§ **Instruções**
• A. Transcreva do texto sobre o mito da caverna, sem nenhuma alteração, o trecho que começa nas palavras que contêm "Com efeito, podes" e termina em "à sua frente?".
• B. Responda com base no texto sobre o mito da caverna:
(i) Por quais partes do corpo os homens estão acorrentados?
(ii) A que se assemelha o pequeno muro erguido ao longo do caminho?
(iii) De que materiais são feitas as estatuetas transportadas?
• C. Diga se cada afirmação concorda com o texto sobre o mito da caverna, citando as palavras do texto que decidem a resposta:
(i) Os prisioneiros conseguem virar a cabeça.
(ii) Entre os homens que transportam objetos, alguns falam e outros se calam.
(iii) O homem libertado distingue de imediato os objetos cujas sombras via antes.

O Mito da Caverna: Livro VII da
“República” de Platão
Imagina homens que vivem numa espécie de
morada subterrânea, em forma de caverna, que possui
uma entrada que se abre em toda a largura da caverna
para a luz; no interior dessa morada eles estão, desde
a infância, acorrentados pelas pernas e pelo pescoço,
de modo a ficarem imobilizados no mesmo lugar, só
vendo o que se passa na sua frente, incapazes, em
virtude das cadeias, de virar a cabeça. Quanto à luz,
ela lhes vem de u fogo aceso numa elevação ao
longe, atrás deles. Ora, entre esse fogo e os
prisioneiros, imagina um caminho elevado ao longo
do qual se ergue um pequeno muro, semelhante ao
tabique que os exibidores de fantoches colocam à sua
frente e por cima dos quais exibem seus fantoches ao
público.
– Estou vendo, disse.
– Figura, agora, ao longo desse pequeno muro
e ultrapassando-o, homens que transportam objetos
de todos os tipos como estatuetas de homens ou
animais de pedra, de madeira, modelados em todos
os tipos de matéria; dentre esses condutores,
naturalmente, existem aqueles que falam e aqueles
que se calam.
– Fazes de tudo isso uma estranha descrição,
disse, e teus prisioneiros são muito estranhos!
– É a nós que eles se assemelham, retruquei.
Com efeito, podes crer que homens em sua situação
tenham anteriormente visto algo de si e dos outros,
afora as sombras que o fogo projeta na parede situada
à sua frente?
–Evidentemente!
–Se, portanto, conseguissem conversar entre si,
não achas que tomariam por objetos reais as sombras
que avistassem?
–Forçosamente.
–E se, por outro lado, houvesse eco na prisão,
proveniente da parede que lhes é fronteira, não achas
que, cada vez que falassem um daqueles que passam
ao longo do pequeno muro, eles poderiam julgar que
os sons proviriam das sombras projetadas?
–Não, por Zeus, disse ele.
–Portanto, prossegui, o homens que estão nesta
condição só poderão ter por verdadeiro as sombras
projetadas pelos objetos fabricados.
–É inteiramente necessário.
–Considera agora o que naturalmente lhes
sobreviria se fossem libertos das cadeias e da ilusão
em que se encontram. Se um desses homens fosse
libertado e imediatamente forçado a se levantar, a
voltar o pescoço, a caminhar, a olhar para a luz; ao
fazer tudo isso ele sofreria e, em virtude do
ofuscamento, não poderia distinguir os objetos cujas
sombras visualizara até então. Que achas que ele
responderia se lhe fosse dito que tudo quanto vira até
então até então não passara de quimeras, mas que,
presentemente, mas perto da realidade e voltado para
objetos mais reais, estaria vendo de maneira mais
justa? E se, ao se lhe designar cada um dos objetos
que passam ao longo do muro, fosse forçado a
responder às perguntas que se lhe fizesse sobre o que
é cada um deles, não achas que ele se perturbaria?

§ **Excertos do material**
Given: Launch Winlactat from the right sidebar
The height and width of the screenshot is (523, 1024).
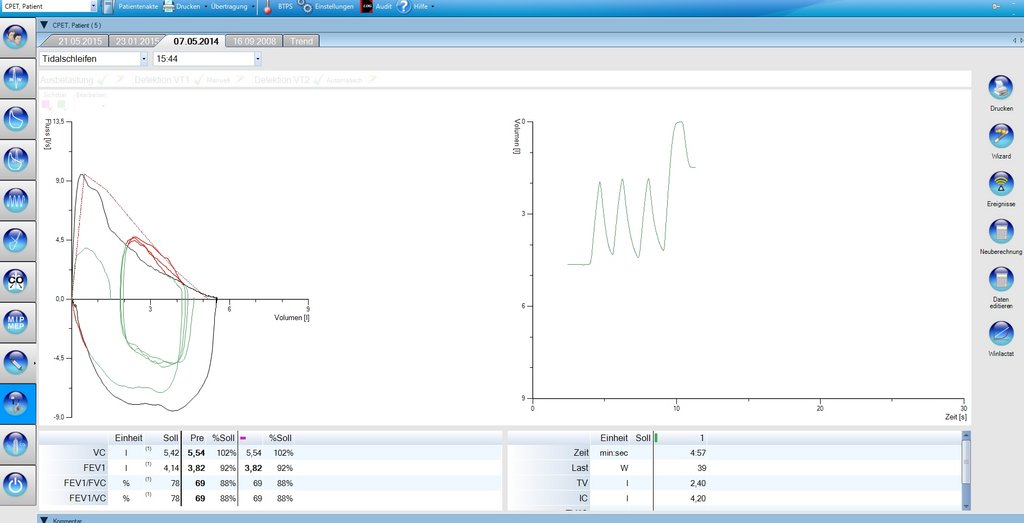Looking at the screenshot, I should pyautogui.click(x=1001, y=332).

--

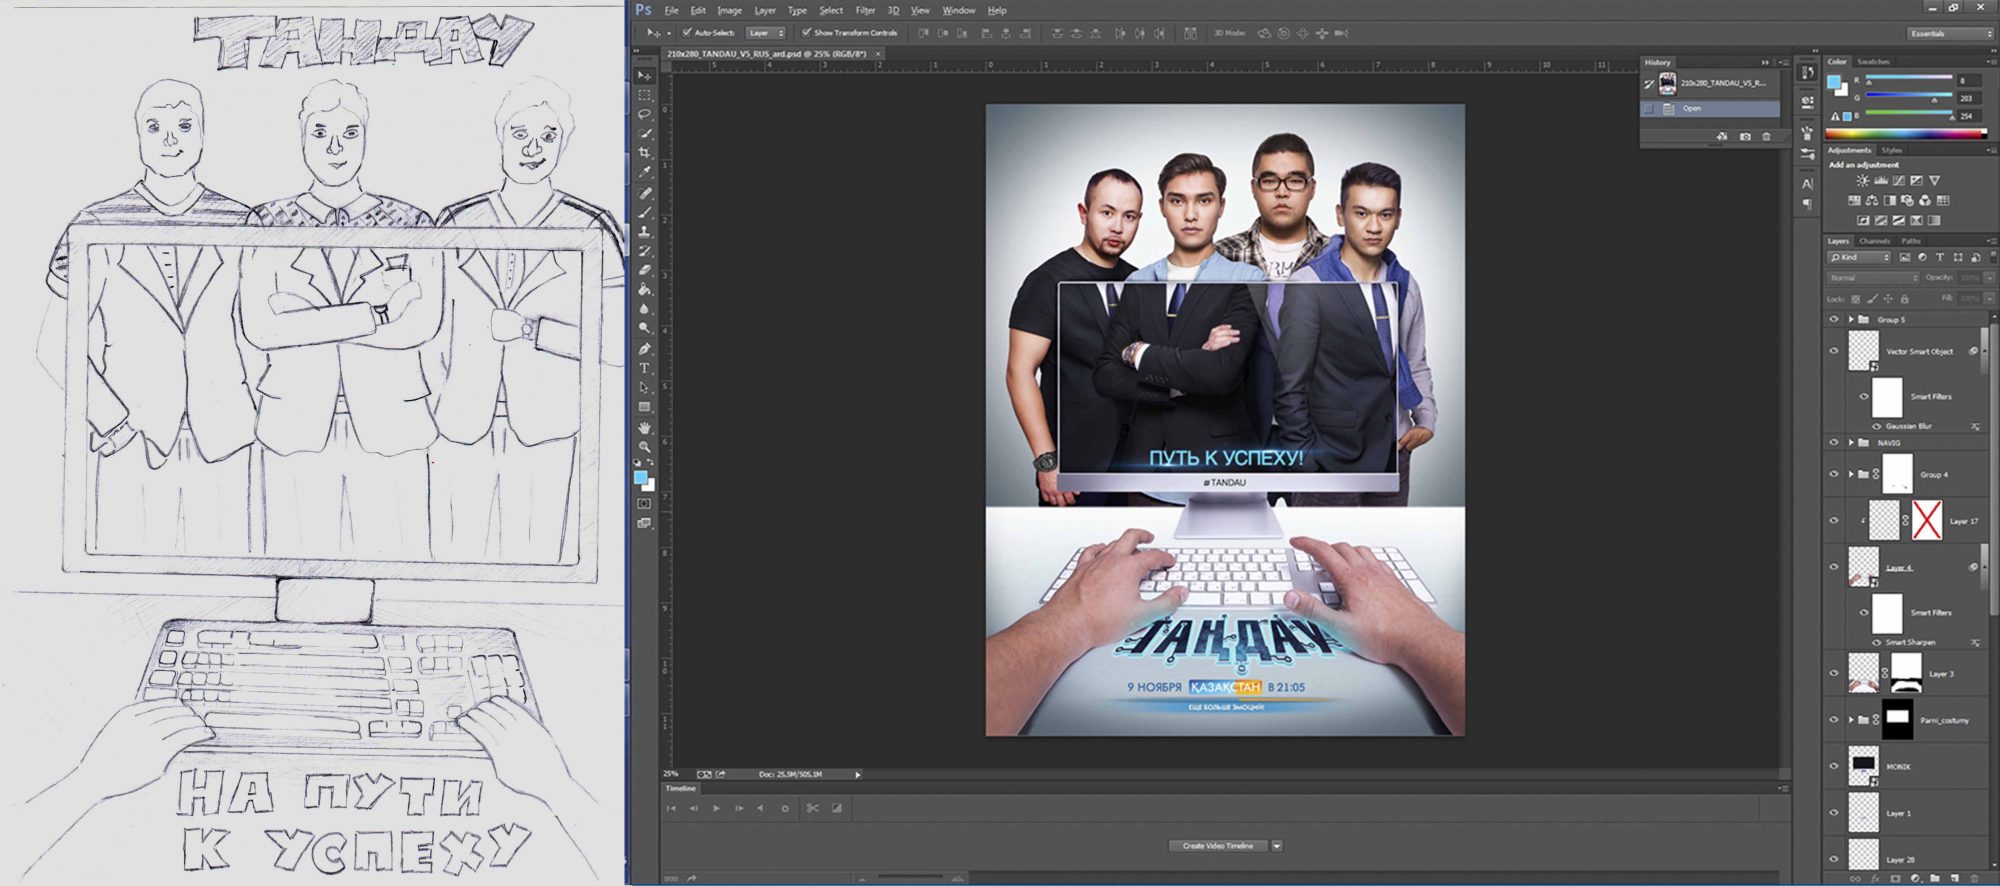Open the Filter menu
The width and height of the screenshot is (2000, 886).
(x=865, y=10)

* * *

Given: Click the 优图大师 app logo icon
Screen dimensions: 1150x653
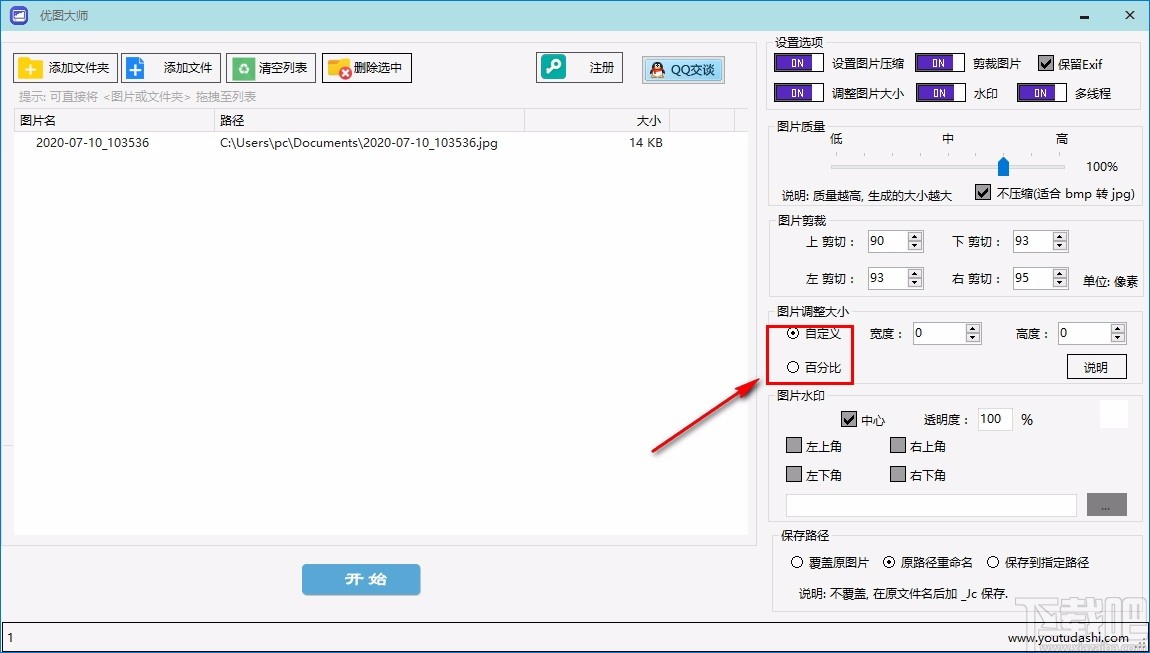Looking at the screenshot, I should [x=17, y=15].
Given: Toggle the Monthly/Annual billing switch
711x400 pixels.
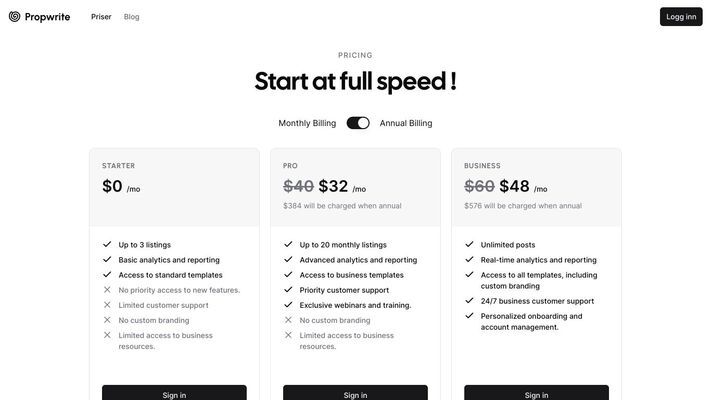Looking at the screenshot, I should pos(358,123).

§ **Respostas**
• A.
Com efeito, podes crer que homens em sua situação
tenham anteriormente visto algo de si e dos outros,
afora as sombras que o fogo projeta na parede situada
à sua frente?

• B.
(i) Pelas pernas e pelo pescoço.
(ii) Ao tabique que os exibidores de fantoches colocam à sua frente.
(iii) De pedra, de madeira e de todos os tipos de matéria.

• C.
(i) Não: "incapazes, em virtude das cadeias, de virar a cabeça".
(ii) Sim: "existem aqueles que falam e aqueles que se calam".
(iii) Não: "em virtude do ofuscamento, não poderia distinguir os objetos cujas sombras visualizara até então".